The records follow. Transcribe only the lines from the line containing "Task: Click the 1,3 price axis tick" through the end, both ends included, and leave out the pictures.

(Extracted material Opens)

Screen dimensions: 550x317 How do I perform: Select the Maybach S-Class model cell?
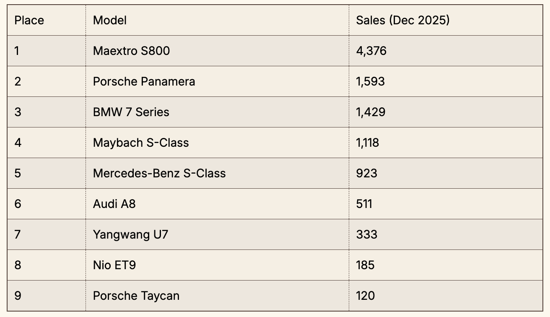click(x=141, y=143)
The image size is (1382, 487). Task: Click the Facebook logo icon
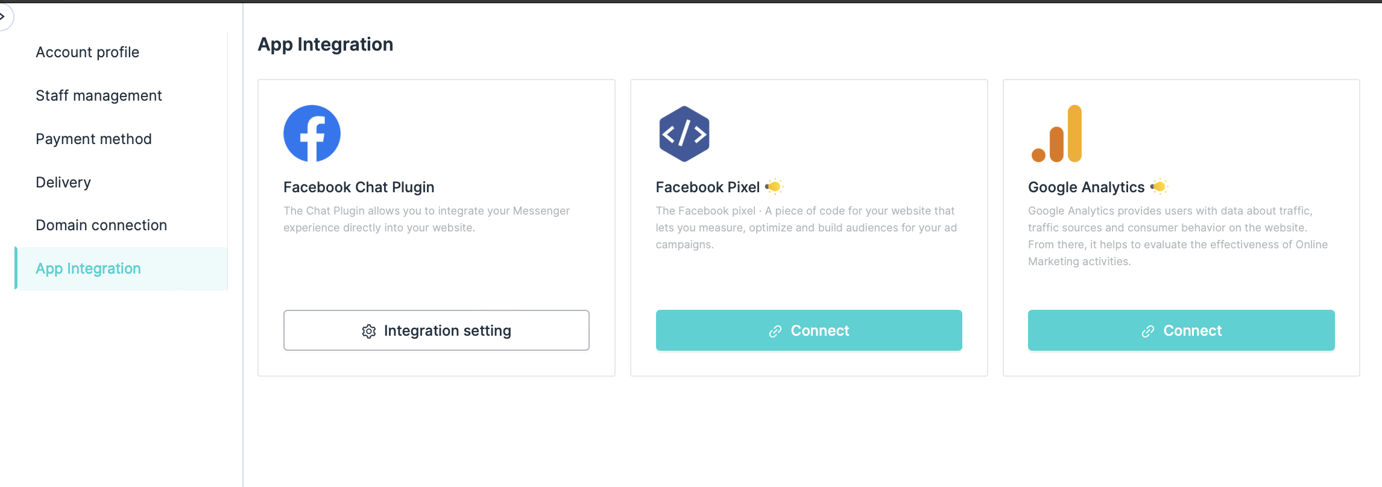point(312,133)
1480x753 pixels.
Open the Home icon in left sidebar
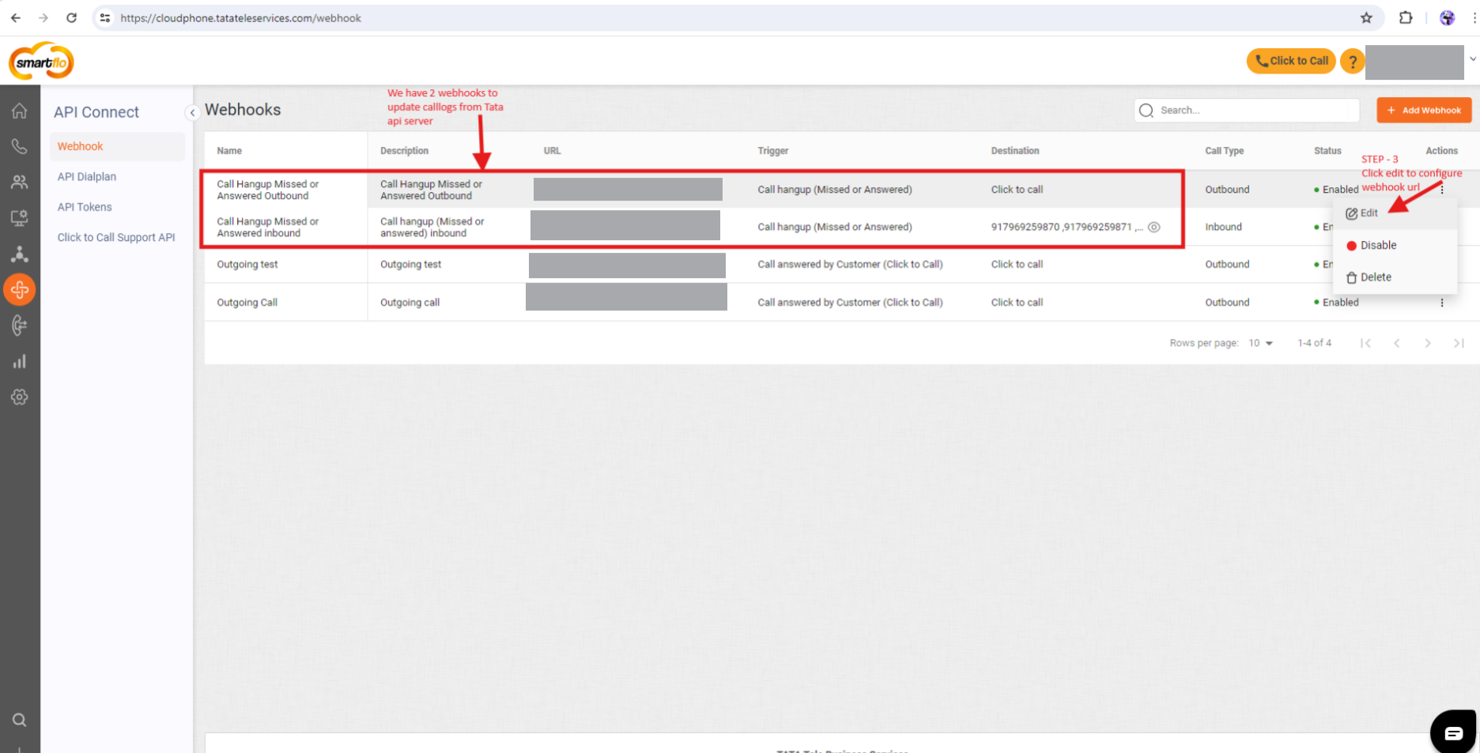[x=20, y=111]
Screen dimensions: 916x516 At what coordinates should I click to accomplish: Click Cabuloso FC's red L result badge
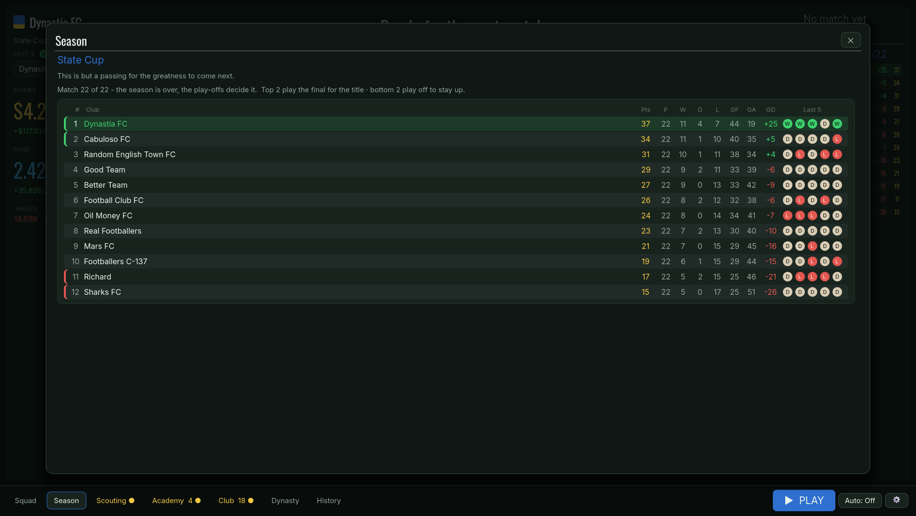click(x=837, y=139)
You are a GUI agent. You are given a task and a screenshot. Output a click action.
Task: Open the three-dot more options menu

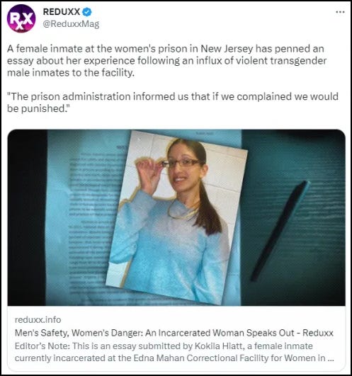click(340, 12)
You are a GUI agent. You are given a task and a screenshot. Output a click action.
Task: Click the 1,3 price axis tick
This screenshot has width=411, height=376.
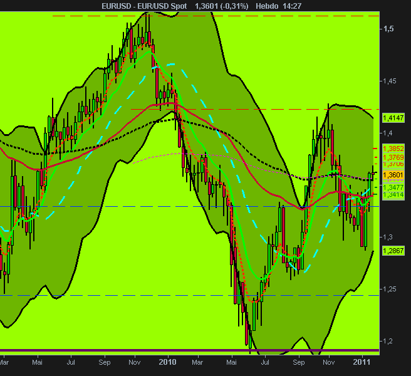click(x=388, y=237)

(Extracted material Closes)

**The completed task:**
Task: Click the 1,3 price axis tick
This screenshot has width=411, height=376.
click(x=388, y=237)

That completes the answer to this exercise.